Imperva reports reveal some interesting facts behind the bot attacks
The customer operates two websites – one in French and one in Dutch – but the data behind them is the same. An Imperva report revealed that the French-language website is attacked much more often. “We do get more scraping on the French side, but that’s to be expected since the French-speaking world is bigger than the Dutch-speaking world,” says Tom. It stands to reason that the bots would be aimed at the website of the more prominent language.
Imperva reports also revealed some unexpected information. “What was curious to us is that we have mobile versions of our sites, which are a lot simpler. The structure would make the mobile versions easier to scrape, but we learned the bots were focused on our desktop sites. There’s a lot less bad bot activity on our mobile websites. We didn’t know that before,” says Tom.
From an IT perspective, the Imperva solution has completely resolved customer data theft risk. The bad bots are stopped automatically before they can enter the websites. No one needs to be hands-on with the product for it to do its job. As Tom says with delight, “It just works.”
One-third of the web activity – all of the bad traffic – is now gone. This provides a performance boost to the infrastructure behind the directory assistance websites. Now the infrastructure can easily support the projected 20% annual growth of legitimate web traffic.

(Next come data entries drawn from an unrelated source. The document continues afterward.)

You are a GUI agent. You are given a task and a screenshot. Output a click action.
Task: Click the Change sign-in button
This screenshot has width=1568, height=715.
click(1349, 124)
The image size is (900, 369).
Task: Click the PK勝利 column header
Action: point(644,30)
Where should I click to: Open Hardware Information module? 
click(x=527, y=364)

Paolo, the Channel Manager for Electronic Media at customer Directory Service looks at the value of the Imperva software from a business perspective. “If someone comes in and steals our data through scraping, we don’t know exactly what they do with the data. They would probably resell it to their own customers, so they would make a profit on our data—and they don’t pay a cent to us to do that. Of course, that’s totally illegal. The big value of the Imperva software is that it allows us to block these people, so we don’t lose our data or the revenue from selling it.”
In addition, the customer no longer devotes time and resources to lengthy investigations and lawsuits to go after data thieves because the thefts have simply stopped. This, alone, saves the company upwards of €100,000 per year (not including legal costs).

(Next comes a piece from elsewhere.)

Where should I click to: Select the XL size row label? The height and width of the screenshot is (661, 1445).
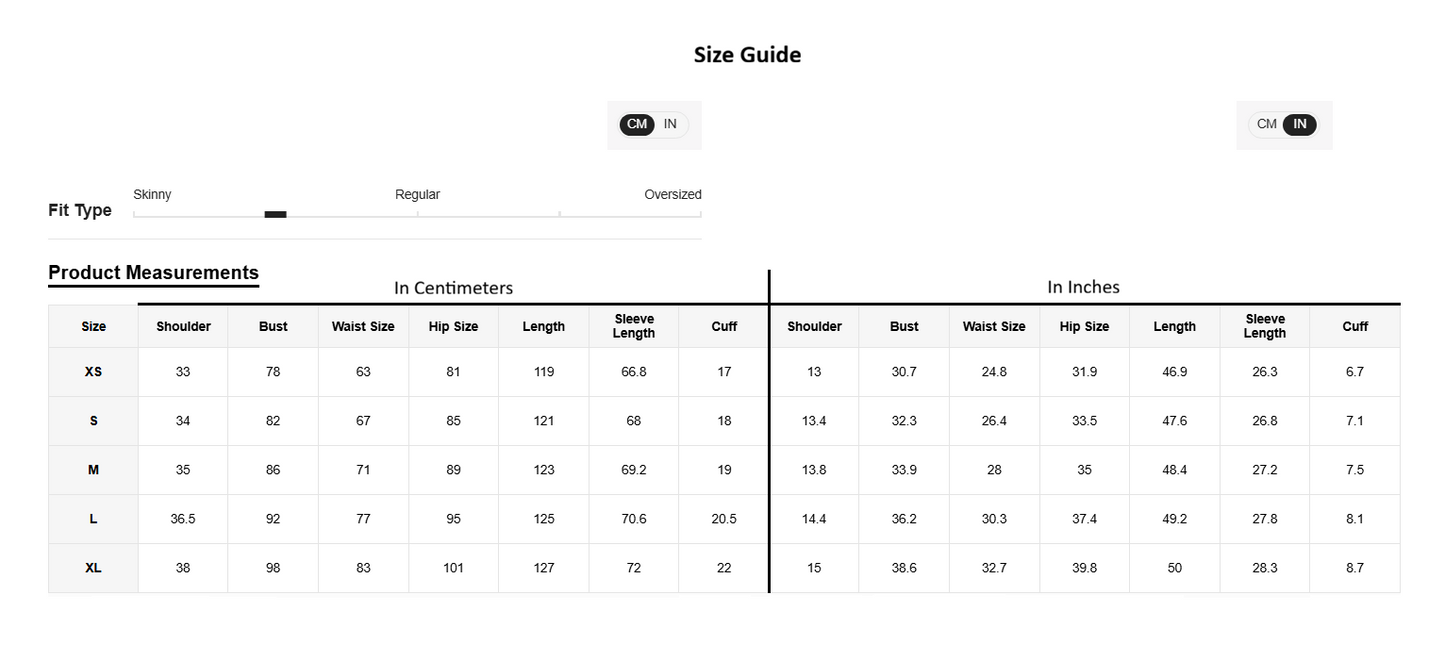(93, 567)
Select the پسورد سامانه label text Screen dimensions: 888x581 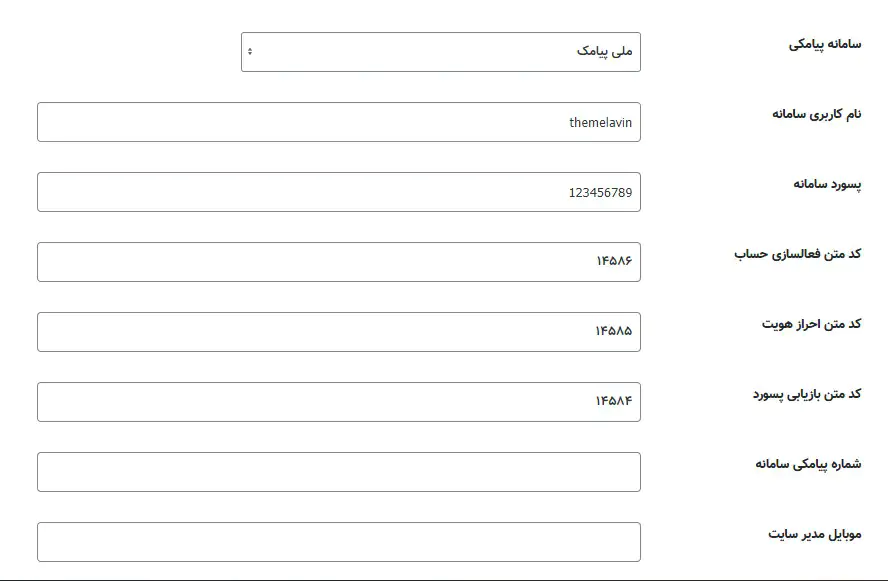tap(827, 184)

Recently, Tom made an internal presentation to the members of the customer IT staff. The team was very impressed with the fact that Imperva provides full visibility into false positives. For example, over the 30 day period shown below, Imperva bot Management served over 8 million CAPTCHAs, but only 96 were solved. That’s a false positive rate of .00001173%.

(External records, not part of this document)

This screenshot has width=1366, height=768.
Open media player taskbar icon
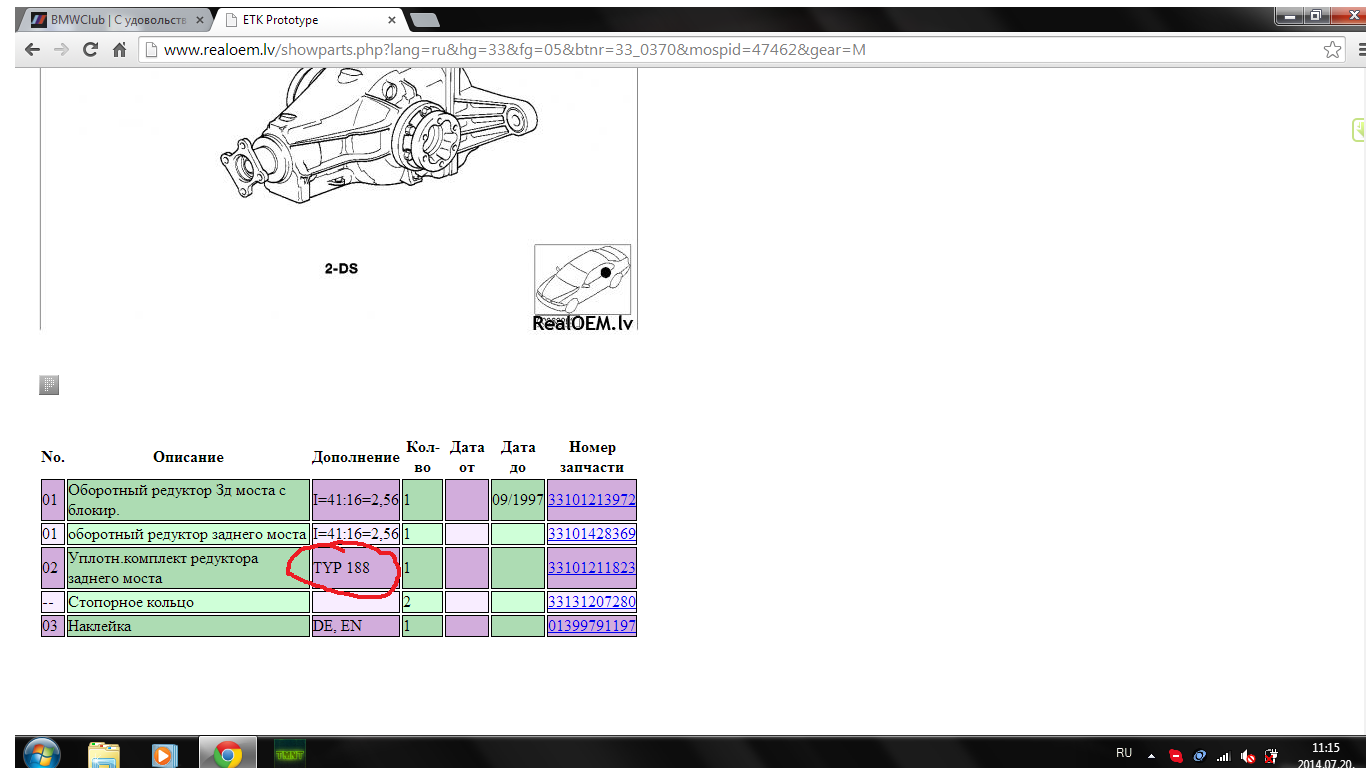point(164,754)
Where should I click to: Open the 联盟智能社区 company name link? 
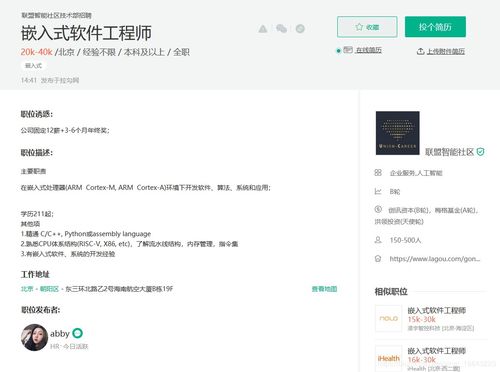click(449, 152)
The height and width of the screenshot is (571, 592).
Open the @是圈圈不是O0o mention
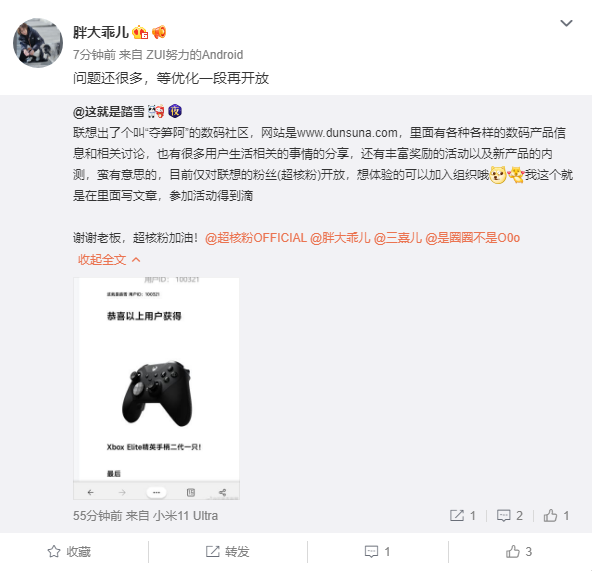tap(472, 238)
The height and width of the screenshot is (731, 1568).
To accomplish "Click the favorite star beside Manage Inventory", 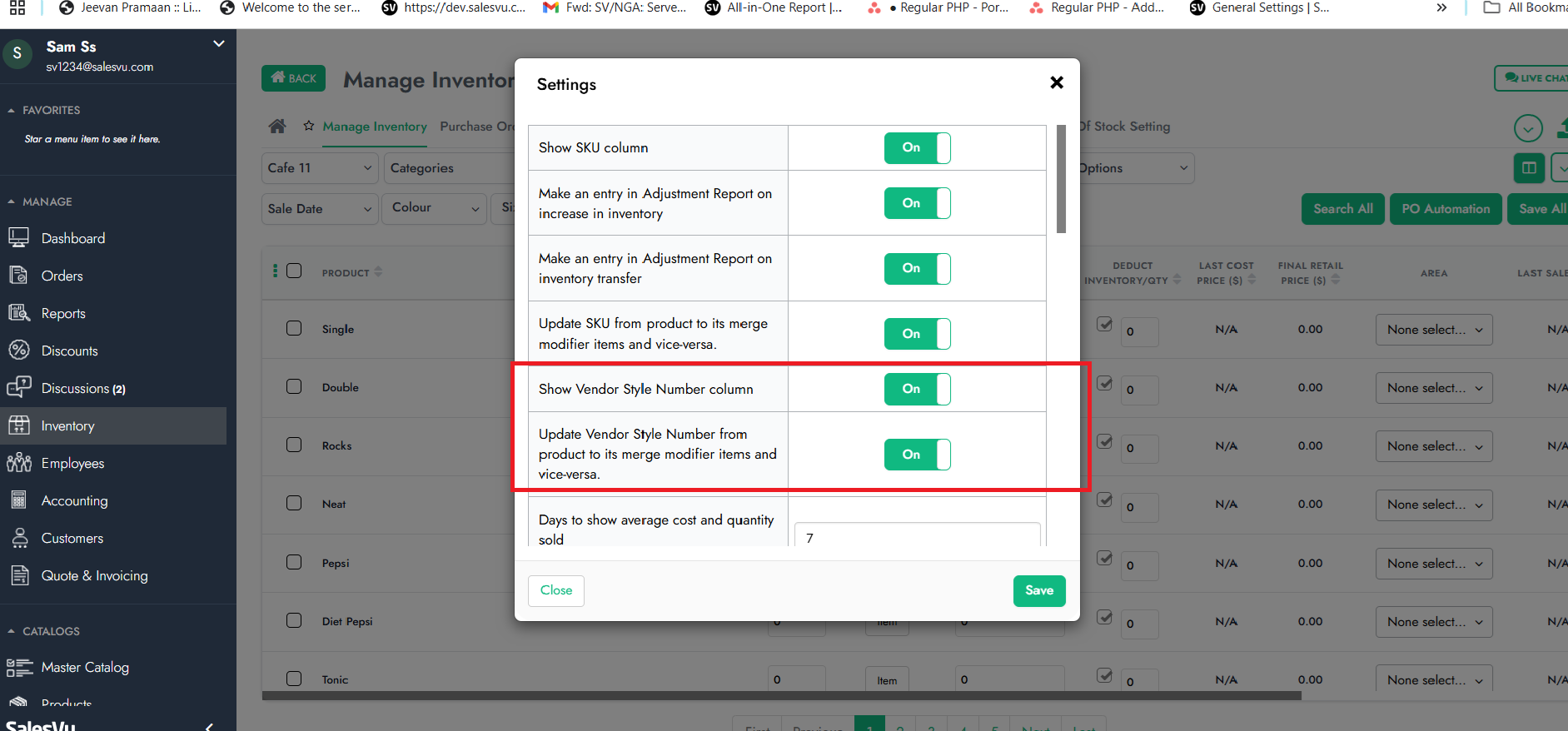I will click(x=309, y=127).
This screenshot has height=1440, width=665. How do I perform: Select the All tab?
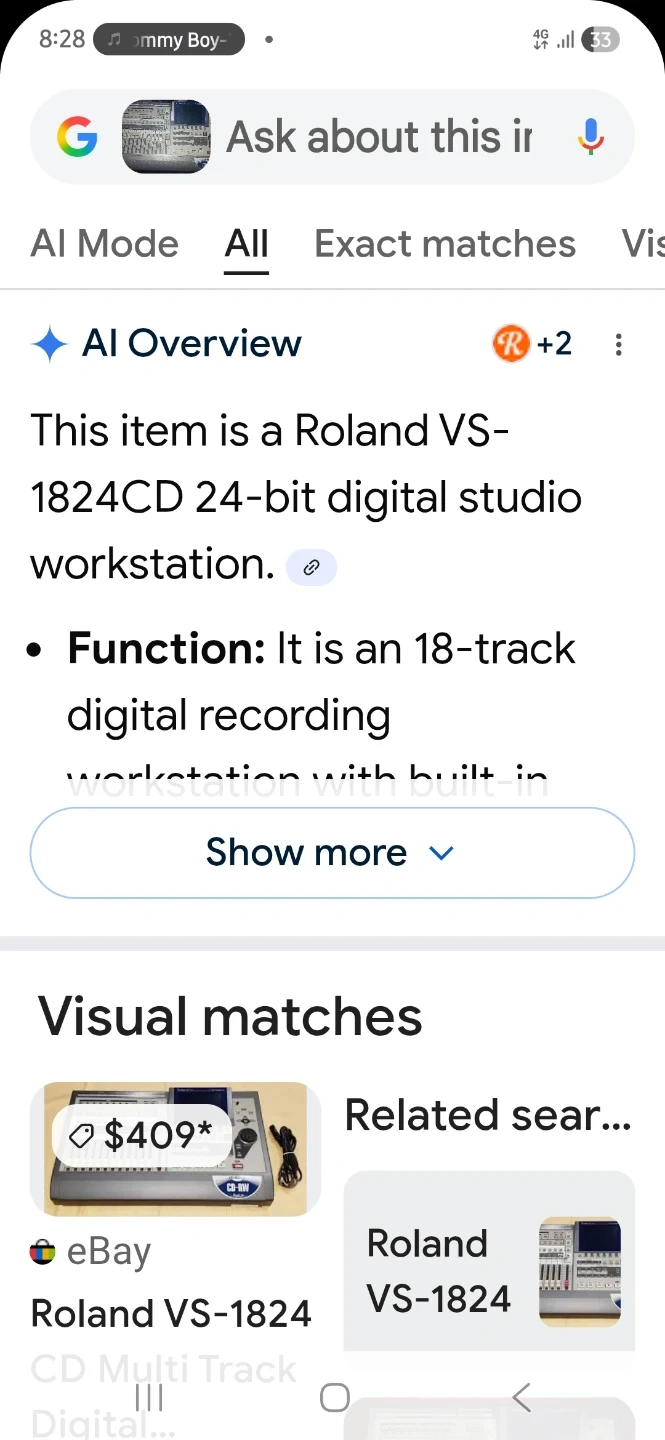246,244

Bot-driven data theft using web scraping is a significant problem across the Internet. Any organization that has valuable content presented via a public website is vulnerable to attacks resulting in loss of data and, often, loss of revenue. The best way to solve the problem is to prevent the bots from ever reaching the target website in the first place. For the customer, Imperva Bot Management filters out the malicious bot traffic before it can reach the Directory Service websites, preserving the integrity of the data for legitimate users and customers.